GoGo2ストローク ヤマハTZR250編(第7回目)
レポート:H&L編集部

ヤマハTZR250ヒストリー(後編・1991-1995)

2019年 10月 16日

先週に引き続き、ヤマハTZR250ヒストリーの後編を。GoGo!! 2ストローク TZR250編で主に取り上げられるのは、その主戦場となるテイスト・オブ・ツクバのZERO4クラスに参戦できる1985~1988年に販売の1KT/2XTと、その後継モデルとなった1989~1990年に販売された3MAだけれど(ZERO4クラスは1980年代に販売されたモデルでのみ参戦可能のため)、TZRシリーズ自体は以降もV型エンジン化され、継続されている。後編はそのV型エンジン車の系譜を追う。


1991年、6年目を迎えたヤマハTZR250に転機が訪れる。それまでの並列2気筒から、90度のV型2気筒へとエンジンを一新したのだ。この変更は’91年型の市販レーサー・TZ250が受けたのと同じだ。ライバルに対して、レースベースとしての戦闘力を高めるため。そして市販車としても商品力を高める狙いがあった。

車名はTZR250Rとなり、型式は3XVに(標準型は3XV1、クロスミッションなどを備えたSPモデルは3XV2)。数字的に大きな変化はないようにも見えたが、カウル形状やフレーム、YPVSのバルブや制御まで細部に至るまでの全面刷新が行われた。スイングアームはそれまでの角型基調から上下幅を増し、右側はチャンバーを逃げる左右非対称とした3Dタイプに。車体姿勢変化を抑えてトラクションを稼ぐロングタイプ(590mm)とし、それまでの積極的に姿勢を変えて曲げていくスタイルから現代化が図られた。コンパクトでコーナリングに優れたバイク……V型TZも、3XV系もそんな印象があった。
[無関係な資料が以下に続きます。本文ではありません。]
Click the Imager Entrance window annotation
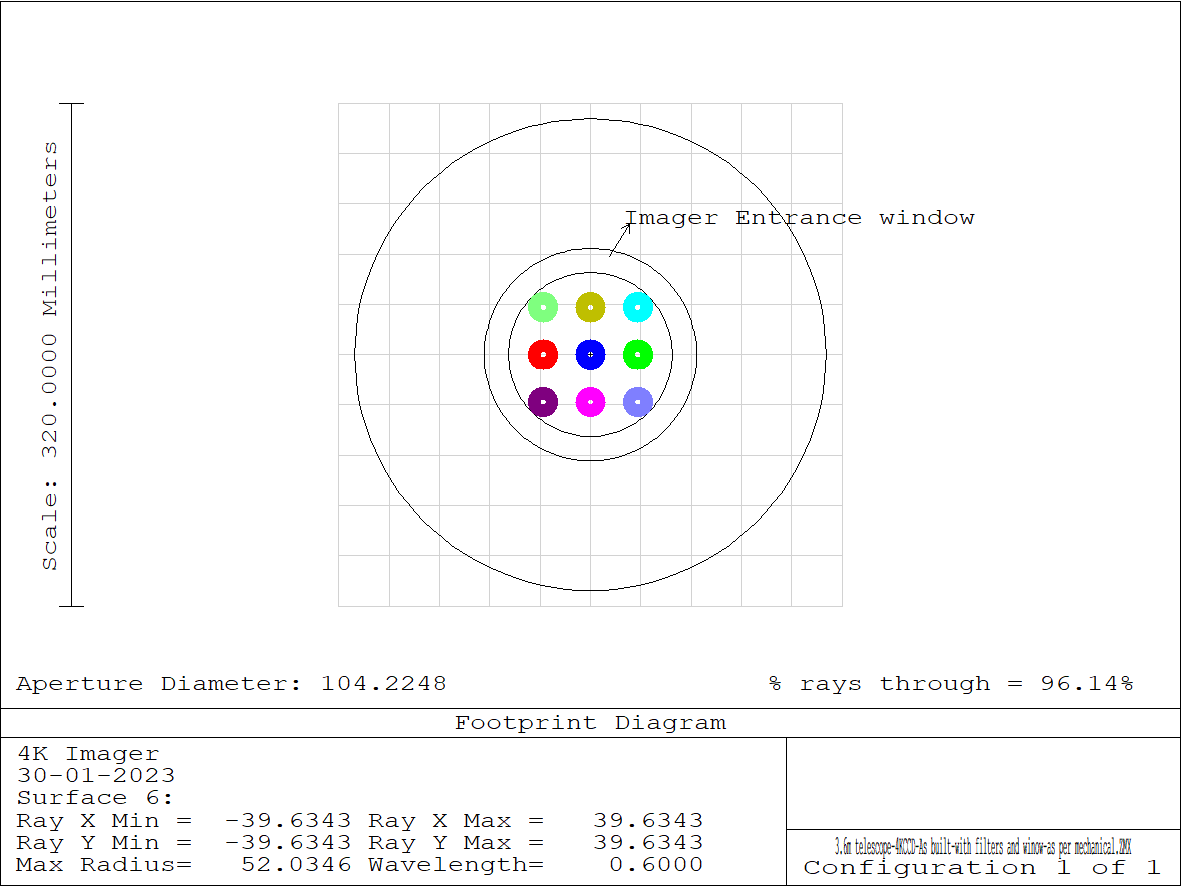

2年目となる’92年には細部を熟成。フロントフォーク内部やスイングアーム底板、マップ細分化などがそれ。また標準車(3XV4)に乾式クラッチを加えたTZR250RS(3XV8)が追加設定された。TZR250R SPは3XV5。

3年目の’93年には250ccに40psの出力自主規制が入り、これに合わせて3XV6となる。これ以外は基本的に’92年型を継承。SP(3XV7)でもキャブレター口径がレース規定で規制されたが、SPのみフラットYPVSを使うなどで戦闘力を維持した。この年、RS(3XV9)はゼッケンベースを黄から黒に変えて、ルックスをSPに寄せている。

’94年はRS(3XVA)とSP(3XVB)が前年ほぼ継続で展開。そして’95年には、STD/RS/SPの3タイプが一本化され、TZR250SPR(3XVC)となる。排気デバイスYPVSは単なる排気タイミング変更だけでなく補助排気ポートも制御して密閉性や過渡特性を向上。前後サスにも減衰力調整機構を加えて、初代の持っていたバランス性も獲得していた。以後、排出ガス規制が適用される2000年を前に、’99年まで同仕様で生産されたが、その間にアップデートはなく、3XVCが最終仕様となった。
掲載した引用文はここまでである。